**TEXTO FORNECIDO:**
################
Influenciadora registrou dezenas de marcas com os nomes de Maria Alice, Maria Flor e José Leonardo no INPI como forma de proteção patrimonial
Redação Entretenimento - Portal UAI
Desde o nascimento da primeira filha de Virginia Fonseca, em 2021, a influenciadora protocolou junto ao Instituto Nacional da Propriedade Industrial (INPI) um total de 28 pedidos de registro de marca envolvendo os nomes dos três filhos: Maria Alice, de 4 anos; Maria Flor, de 3, e José Leonardo, de 1. Na época, ela explicou que a iniciativa tinha como objetivo garantir proteção e segurança patrimonial para os herdeiros.
De acordo com a Veja Gente, para Maria Alice, a primogênita, foram registrados 14 pedidos entre 2021 e 2022. As solicitações abrangiam diferentes áreas de atuação, incluindo entretenimento, representação artística, cosméticos e até produtos alimentícios como laticínios. No caso de Maria Flor, houve apenas um pedido formal, que acabou sendo negado pelo INPI, mesmo após recurso apresentado.
################
**MATERIAL FORNECIDO:**
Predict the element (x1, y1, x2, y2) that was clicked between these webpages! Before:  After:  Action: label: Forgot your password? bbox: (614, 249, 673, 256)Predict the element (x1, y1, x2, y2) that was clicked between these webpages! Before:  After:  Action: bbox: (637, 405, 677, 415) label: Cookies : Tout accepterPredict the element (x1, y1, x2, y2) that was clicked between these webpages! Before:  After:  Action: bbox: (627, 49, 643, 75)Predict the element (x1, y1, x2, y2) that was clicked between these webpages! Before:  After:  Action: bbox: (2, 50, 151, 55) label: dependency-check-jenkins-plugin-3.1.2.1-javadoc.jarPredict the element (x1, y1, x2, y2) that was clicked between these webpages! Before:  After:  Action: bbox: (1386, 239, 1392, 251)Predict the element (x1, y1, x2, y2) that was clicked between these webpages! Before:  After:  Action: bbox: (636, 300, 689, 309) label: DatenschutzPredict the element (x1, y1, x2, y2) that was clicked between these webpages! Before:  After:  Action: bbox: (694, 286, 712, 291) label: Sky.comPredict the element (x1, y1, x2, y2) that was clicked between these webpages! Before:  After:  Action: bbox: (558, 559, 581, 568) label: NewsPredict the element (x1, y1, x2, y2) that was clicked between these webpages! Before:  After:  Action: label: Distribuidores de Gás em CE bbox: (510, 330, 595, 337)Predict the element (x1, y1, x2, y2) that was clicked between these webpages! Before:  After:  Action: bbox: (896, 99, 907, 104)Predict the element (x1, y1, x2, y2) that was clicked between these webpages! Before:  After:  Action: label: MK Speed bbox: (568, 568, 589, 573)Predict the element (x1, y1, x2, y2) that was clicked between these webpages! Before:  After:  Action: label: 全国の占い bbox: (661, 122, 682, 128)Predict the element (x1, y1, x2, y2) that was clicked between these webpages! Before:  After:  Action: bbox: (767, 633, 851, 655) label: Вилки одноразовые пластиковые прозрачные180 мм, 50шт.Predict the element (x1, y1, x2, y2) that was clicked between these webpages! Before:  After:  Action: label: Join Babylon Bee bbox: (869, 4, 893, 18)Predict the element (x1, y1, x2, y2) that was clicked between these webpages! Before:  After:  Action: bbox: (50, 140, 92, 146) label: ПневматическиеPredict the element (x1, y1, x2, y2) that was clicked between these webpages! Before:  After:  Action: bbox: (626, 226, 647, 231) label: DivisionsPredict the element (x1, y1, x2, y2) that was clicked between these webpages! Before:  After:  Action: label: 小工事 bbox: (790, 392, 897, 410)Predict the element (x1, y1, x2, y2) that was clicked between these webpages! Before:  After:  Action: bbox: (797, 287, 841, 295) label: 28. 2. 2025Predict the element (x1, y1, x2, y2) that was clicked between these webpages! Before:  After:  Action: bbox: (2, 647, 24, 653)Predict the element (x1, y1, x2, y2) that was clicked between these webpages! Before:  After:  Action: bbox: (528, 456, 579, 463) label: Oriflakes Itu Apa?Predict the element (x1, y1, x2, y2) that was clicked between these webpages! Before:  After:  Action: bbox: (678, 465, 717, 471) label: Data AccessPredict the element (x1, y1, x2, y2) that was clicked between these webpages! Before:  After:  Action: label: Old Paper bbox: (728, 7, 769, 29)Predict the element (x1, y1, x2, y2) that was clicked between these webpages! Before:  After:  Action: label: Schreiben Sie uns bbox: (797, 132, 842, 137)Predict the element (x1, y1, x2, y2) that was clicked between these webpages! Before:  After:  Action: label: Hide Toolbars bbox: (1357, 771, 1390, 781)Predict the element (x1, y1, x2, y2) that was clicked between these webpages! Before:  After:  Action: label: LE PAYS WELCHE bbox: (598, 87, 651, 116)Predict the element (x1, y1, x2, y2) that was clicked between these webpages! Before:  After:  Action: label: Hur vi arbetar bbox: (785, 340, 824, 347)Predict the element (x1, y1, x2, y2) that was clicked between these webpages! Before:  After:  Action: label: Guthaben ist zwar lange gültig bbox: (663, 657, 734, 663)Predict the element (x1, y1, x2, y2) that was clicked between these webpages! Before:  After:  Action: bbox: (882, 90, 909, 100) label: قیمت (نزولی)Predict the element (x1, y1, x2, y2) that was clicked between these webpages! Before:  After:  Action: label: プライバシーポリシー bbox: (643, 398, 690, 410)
################
**SOBRE A TAREFA:**
Responda a estas perguntas sobre o texto dos pedidos de registro de marca, uma por linha:
1. Quantos pedidos de registro de marca com os nomes dos três filhos foram protocolados no INPI?
2. Quantos pedidos foram registrados para Maria Alice, e em que anos?
3. Qual foi o resultado do pedido feito para Maria Flor?
Por favor, responda usando somente o texto.

**SUA RESPOSTA:**
1. 28 pedidos.
2. 14 pedidos, entre 2021 e 2022.
3. O INPI negou o pedido, mesmo após a apresentação de recurso.